● Records for processing
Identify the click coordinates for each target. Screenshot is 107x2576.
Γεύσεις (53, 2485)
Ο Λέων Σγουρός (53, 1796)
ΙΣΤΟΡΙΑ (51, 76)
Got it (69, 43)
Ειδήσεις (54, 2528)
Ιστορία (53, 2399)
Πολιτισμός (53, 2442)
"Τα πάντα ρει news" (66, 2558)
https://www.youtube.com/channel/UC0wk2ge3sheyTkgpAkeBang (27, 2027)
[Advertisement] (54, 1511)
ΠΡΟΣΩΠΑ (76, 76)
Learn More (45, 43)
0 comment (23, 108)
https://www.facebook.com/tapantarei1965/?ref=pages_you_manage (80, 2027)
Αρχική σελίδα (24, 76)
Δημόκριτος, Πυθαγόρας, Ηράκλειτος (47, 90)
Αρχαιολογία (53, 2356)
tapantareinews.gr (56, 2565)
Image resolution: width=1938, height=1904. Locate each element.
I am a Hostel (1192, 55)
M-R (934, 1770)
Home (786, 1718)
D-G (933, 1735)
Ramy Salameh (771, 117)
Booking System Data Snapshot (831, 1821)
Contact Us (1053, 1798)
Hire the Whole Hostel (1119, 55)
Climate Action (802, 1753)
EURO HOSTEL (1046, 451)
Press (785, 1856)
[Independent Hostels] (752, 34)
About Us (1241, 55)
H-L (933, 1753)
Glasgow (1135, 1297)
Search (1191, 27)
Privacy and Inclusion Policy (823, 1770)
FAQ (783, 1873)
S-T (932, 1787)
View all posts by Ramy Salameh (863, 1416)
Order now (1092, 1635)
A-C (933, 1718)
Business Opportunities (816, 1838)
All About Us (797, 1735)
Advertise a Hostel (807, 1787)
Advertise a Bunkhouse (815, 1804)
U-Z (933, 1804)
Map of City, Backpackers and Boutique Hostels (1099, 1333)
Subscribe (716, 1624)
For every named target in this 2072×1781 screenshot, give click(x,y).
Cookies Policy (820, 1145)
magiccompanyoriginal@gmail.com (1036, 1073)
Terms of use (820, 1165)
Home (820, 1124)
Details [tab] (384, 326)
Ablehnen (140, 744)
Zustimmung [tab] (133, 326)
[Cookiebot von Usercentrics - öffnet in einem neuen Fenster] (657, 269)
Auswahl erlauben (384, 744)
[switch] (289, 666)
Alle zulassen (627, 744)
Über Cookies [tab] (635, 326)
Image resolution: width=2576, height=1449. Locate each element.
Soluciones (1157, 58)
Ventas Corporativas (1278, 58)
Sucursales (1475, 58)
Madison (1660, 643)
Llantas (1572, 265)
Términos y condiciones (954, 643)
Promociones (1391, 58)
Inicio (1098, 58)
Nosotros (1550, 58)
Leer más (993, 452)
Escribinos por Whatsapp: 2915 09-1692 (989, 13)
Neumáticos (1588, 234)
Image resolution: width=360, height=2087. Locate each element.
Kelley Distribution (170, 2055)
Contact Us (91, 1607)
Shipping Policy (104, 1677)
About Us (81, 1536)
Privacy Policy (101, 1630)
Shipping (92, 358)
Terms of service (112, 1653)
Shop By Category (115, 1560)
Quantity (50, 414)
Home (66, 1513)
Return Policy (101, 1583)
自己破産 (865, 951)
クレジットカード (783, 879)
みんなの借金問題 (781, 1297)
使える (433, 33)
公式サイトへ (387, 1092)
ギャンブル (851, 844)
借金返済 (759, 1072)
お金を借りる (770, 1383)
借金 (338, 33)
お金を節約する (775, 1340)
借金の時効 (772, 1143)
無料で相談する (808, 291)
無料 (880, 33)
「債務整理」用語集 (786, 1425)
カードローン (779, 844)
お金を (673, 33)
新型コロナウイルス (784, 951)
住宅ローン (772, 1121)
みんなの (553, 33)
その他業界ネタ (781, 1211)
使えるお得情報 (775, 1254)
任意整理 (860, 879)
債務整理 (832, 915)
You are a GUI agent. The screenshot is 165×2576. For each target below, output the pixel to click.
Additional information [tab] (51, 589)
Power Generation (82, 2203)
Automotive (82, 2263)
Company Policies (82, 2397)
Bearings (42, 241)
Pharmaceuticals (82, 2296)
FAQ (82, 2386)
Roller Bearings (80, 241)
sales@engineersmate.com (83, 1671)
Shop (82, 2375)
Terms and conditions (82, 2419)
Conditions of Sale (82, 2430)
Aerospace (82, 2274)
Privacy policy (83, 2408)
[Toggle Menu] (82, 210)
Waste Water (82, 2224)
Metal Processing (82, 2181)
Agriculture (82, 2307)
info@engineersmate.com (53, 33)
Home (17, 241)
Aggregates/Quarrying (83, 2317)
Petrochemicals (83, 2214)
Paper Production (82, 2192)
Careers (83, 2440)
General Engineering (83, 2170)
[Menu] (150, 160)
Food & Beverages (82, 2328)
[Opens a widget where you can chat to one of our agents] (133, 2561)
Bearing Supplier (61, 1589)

● Work task
Copy out the range of lines above starting at the line with "A-C (933, 1718)" and ending at the line with "Conditions of Sale (82, 2430)", exactly and including both.

● Result of this task
A-C (933, 1718)
Business Opportunities (816, 1838)
All About Us (797, 1735)
Advertise a Hostel (807, 1787)
Advertise a Bunkhouse (815, 1804)
U-Z (933, 1804)
Map of City, Backpackers and Boutique Hostels (1099, 1333)
Subscribe (716, 1624)
For every named target in this 2072×1781 screenshot, give click(x,y).
Cookies Policy (820, 1145)
magiccompanyoriginal@gmail.com (1036, 1073)
Terms of use (820, 1165)
Home (820, 1124)
Details [tab] (384, 326)
Ablehnen (140, 744)
Zustimmung [tab] (133, 326)
[Cookiebot von Usercentrics - öffnet in einem neuen Fenster] (657, 269)
Auswahl erlauben (384, 744)
[switch] (289, 666)
Alle zulassen (627, 744)
Über Cookies [tab] (635, 326)
Image resolution: width=2576, height=1449. Locate each element.
Soluciones (1157, 58)
Ventas Corporativas (1278, 58)
Sucursales (1475, 58)
Madison (1660, 643)
Llantas (1572, 265)
Términos y condiciones (954, 643)
Promociones (1391, 58)
Inicio (1098, 58)
Nosotros (1550, 58)
Leer más (993, 452)
Escribinos por Whatsapp: 2915 09-1692 (989, 13)
Neumáticos (1588, 234)
Image resolution: width=360, height=2087. Locate each element.
Kelley Distribution (170, 2055)
Contact Us (91, 1607)
Shipping Policy (104, 1677)
About Us (81, 1536)
Privacy Policy (101, 1630)
Shipping (92, 358)
Terms of service (112, 1653)
Shop By Category (115, 1560)
Quantity (50, 414)
Home (66, 1513)
Return Policy (101, 1583)
自己破産 (865, 951)
クレジットカード (783, 879)
みんなの借金問題 (781, 1297)
使える (433, 33)
公式サイトへ (387, 1092)
ギャンブル (851, 844)
借金返済 (759, 1072)
お金を借りる (770, 1383)
借金 (338, 33)
お金を節約する (775, 1340)
借金の時効 (772, 1143)
無料で相談する (808, 291)
無料 (880, 33)
「債務整理」用語集 (786, 1425)
カードローン (779, 844)
お金を (673, 33)
新型コロナウイルス (784, 951)
住宅ローン (772, 1121)
みんなの (553, 33)
その他業界ネタ (781, 1211)
使えるお得情報 (775, 1254)
任意整理 (860, 879)
債務整理 (832, 915)
You are a GUI agent. The screenshot is 165×2576. For each target below, output the pixel to click.
Additional information [tab] (51, 589)
Power Generation (82, 2203)
Automotive (82, 2263)
Company Policies (82, 2397)
Bearings (42, 241)
Pharmaceuticals (82, 2296)
FAQ (82, 2386)
Roller Bearings (80, 241)
sales@engineersmate.com (83, 1671)
Shop (82, 2375)
Terms and conditions (82, 2419)
Conditions of Sale (82, 2430)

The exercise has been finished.